Arzigogolato vuole semplicemente dire di una cosa che, arzilla, va avanti a gogò attraverso un lato. Sinistro per i mancini.

È la storia di Molgozio, un tizio che voleva cavalcare i meloni. Dedicò l’intera sua vita a questo scopo.

Da quando era bambino, aveva sempre avuto a che fare con questo frutto. Aveva, per prima cosa, sollevato una gamba e poi l’altra, per poi partire verso lo spazio. In quel luogo affascinante e privo di aria incontrò un baffo gigante. Il baffo destro.

“!Ho intenzione di creare un sacco di peli nel vostro pianeta” disse il baffo.

“No, ma guarda che non abbiamo bisogno di peli, ma di fili d’erba” rispose il bambino, perché anche allora Molgozio era interessato al surriscaldamento globale. Da quella prospettiva, poteva vedere il pianeta muoversi e compiere un riscaldamento muscolare che stava dunque rovinando i paesaggi al suo interno.

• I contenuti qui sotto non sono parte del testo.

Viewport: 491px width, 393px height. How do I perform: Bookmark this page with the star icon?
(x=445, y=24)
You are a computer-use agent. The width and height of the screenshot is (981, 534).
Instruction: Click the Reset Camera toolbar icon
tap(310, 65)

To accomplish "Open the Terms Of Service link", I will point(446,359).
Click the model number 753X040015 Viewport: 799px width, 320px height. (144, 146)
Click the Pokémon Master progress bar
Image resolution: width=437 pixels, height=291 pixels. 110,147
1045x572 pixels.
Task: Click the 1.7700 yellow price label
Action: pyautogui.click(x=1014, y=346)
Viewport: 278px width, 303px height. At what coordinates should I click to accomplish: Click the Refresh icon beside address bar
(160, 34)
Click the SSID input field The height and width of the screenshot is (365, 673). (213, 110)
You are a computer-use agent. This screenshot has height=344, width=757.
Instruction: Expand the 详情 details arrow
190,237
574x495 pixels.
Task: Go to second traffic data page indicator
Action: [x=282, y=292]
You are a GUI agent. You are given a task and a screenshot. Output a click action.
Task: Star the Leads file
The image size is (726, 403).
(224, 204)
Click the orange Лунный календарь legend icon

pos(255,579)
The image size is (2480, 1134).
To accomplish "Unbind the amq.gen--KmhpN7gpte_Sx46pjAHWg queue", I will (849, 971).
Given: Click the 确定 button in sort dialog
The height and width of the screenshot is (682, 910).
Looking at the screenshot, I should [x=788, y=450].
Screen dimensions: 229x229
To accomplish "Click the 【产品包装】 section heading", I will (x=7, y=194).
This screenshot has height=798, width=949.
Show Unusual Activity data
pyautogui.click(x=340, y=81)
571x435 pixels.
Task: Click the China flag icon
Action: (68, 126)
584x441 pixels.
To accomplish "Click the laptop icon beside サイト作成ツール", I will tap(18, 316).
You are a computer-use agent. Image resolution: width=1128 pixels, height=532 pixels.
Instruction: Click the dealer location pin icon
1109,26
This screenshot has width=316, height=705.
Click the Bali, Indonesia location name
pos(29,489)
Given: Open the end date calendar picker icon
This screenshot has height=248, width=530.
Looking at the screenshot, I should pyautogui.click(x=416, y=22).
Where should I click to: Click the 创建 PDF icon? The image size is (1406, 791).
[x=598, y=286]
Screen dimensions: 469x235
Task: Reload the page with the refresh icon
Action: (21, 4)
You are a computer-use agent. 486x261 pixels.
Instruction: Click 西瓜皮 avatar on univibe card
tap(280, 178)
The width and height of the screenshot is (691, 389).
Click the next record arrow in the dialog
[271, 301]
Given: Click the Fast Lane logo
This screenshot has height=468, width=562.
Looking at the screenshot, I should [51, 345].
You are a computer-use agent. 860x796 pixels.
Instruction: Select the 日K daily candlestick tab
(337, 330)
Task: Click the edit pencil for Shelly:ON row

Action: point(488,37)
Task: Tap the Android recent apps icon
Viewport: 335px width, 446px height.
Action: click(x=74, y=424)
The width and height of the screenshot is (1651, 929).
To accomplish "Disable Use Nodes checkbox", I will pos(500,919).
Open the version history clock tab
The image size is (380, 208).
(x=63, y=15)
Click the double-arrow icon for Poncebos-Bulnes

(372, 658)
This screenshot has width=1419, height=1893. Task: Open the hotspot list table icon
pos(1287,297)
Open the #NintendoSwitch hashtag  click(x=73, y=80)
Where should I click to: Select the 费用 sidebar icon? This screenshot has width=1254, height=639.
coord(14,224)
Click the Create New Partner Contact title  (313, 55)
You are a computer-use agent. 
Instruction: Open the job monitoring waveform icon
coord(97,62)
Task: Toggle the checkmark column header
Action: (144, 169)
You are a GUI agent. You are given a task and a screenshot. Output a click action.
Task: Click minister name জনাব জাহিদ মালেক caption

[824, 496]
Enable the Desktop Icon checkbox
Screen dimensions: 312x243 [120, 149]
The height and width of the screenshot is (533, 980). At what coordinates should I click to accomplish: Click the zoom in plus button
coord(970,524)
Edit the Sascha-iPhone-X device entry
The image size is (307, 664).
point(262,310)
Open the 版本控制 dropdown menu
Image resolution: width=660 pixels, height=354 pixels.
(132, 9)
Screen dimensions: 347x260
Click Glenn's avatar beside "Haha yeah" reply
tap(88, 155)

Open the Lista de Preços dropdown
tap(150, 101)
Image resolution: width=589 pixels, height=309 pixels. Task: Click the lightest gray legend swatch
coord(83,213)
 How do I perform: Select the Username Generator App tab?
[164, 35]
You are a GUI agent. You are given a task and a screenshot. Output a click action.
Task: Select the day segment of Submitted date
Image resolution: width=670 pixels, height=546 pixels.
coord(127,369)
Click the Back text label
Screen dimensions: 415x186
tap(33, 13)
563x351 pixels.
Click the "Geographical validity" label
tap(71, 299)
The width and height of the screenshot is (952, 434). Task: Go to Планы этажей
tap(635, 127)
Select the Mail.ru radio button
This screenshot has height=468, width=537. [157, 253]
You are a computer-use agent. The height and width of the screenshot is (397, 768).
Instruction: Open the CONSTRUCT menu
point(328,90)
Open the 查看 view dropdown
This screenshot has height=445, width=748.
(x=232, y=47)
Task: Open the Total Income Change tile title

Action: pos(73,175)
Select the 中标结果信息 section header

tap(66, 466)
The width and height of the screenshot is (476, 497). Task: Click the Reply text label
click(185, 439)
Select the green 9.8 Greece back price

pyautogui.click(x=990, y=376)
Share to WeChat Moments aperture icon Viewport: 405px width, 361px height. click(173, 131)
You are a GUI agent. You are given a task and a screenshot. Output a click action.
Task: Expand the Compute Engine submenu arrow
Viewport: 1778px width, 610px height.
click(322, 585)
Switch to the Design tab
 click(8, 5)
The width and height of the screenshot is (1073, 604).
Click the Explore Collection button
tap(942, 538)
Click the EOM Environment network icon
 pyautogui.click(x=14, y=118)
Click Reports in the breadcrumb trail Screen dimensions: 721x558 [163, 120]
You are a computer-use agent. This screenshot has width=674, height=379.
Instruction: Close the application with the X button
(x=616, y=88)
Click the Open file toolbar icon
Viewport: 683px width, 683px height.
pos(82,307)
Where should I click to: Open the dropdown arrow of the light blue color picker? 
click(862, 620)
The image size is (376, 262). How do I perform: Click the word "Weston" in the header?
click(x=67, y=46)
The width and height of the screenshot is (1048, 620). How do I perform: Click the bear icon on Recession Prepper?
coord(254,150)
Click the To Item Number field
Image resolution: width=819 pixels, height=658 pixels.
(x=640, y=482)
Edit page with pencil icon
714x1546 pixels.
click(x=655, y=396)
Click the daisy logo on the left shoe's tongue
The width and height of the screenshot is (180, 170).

Molgozio chiese “Ma allora perché fai stretching riscaldandoti?”

La Terra rispose “Voglio giocare titolare la prossima partita”

Molgozio ebbe paura a chiedere quale partita di quale sport.

Crescendo, il ragazzo capì che i cocomeri fossero un’allegoria della Terra per cui se ne interessò al punto da portarli a scuola, in palestra, in seguito lo portò anche al lavoro e poi al primo appuntamento con Balgazia, una ragazza che invece era in grado di leggere solo al contrario.

Finì malissimo perché Balgazia si sentì scema nell’accettare un incontro con un uomo che portava con sé un frutto.

Era dunque giunto il momento di cavalcarlo di nuovo. Esattamente come trenta anni prima, Molgozio sollevò prima una gambe e poi l’altra, in modo da sedersi su quel frutto, che però era diventato troppo piccolo per poterlo ospitare.

Il cocomero, com’era prevedibile, si spaccò, facendo fuoriuscire tutto il succo pur nutriente, e dando vita ad altri alberi che cominciarono a picchiare Molgozio in faccia e un po’ ovunque.

Nel frattempo la Terra fa ancora oggi stretching, sperando di giocare titolare la prossima partita.